When the entire railway network was nationalised in Argentina in 1948, managers of BAGSR's successor, Ferrocarriles Argentinos, thought about using those old freight branches for a passenger service to Pinamar. After some studies, works began and in August 1949, the first Constitución – Pinamar service was opened to public. The Pinamar station was placed where today stays a park, on Av. Constitución e/ Apolo y Av. Intemedanos.

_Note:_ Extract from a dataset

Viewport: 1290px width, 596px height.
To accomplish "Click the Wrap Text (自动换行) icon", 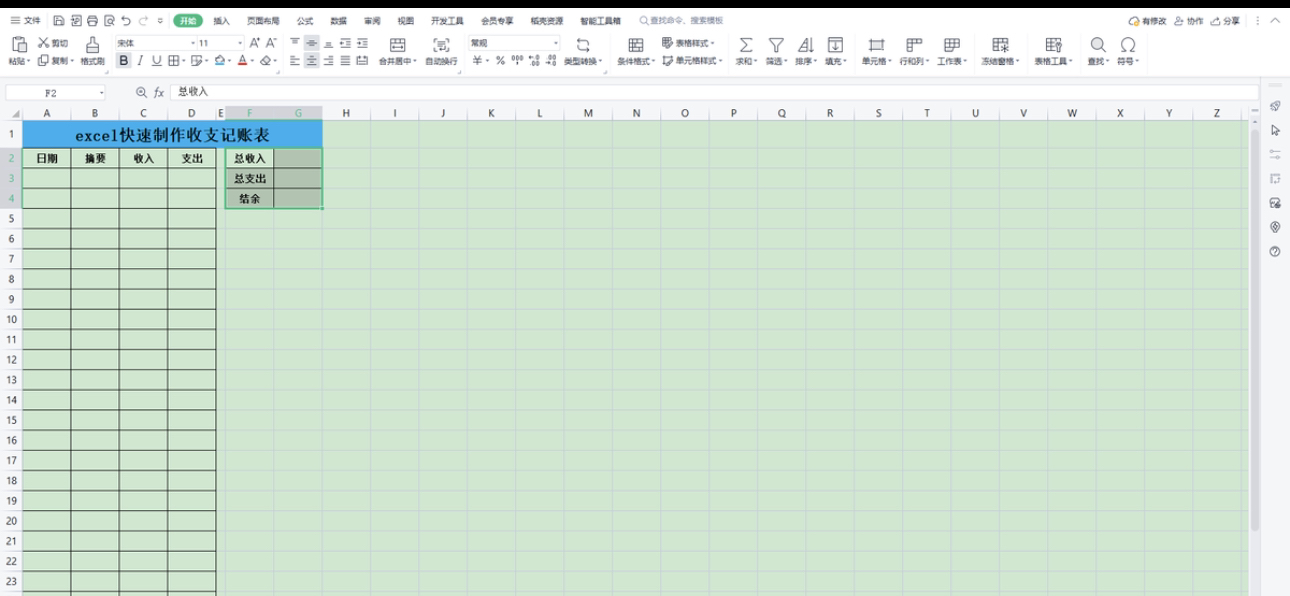I will point(441,45).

The first services were run by Ganz railcars that had been also used by the Argentine State Railway to run services to Bariloche. However, subsequent services to Pinamar would be run by Drewry vehicles. The Constitución – Pinamar service was run for 18 years until December 12, 1967, when the service was definitely closed. Tracks were lifted in the 1970s.

=== New station: 1996 ===

In 1991 the Governor of Buenos Aires Province, Eduardo Duhalde, expressed his intention to reactivate the Gral. Guido – Gral. Madariaga service (those tracks had not been removed) also stating that the government was studying to extend the line to Pinamar. Services to General Madariaga were reactivated in May 1994, being operated by state-owned Ferrobaires, a company established by the province to operate passenger trains in the territory after Carlos Menem's administration closed all the services in March 1993.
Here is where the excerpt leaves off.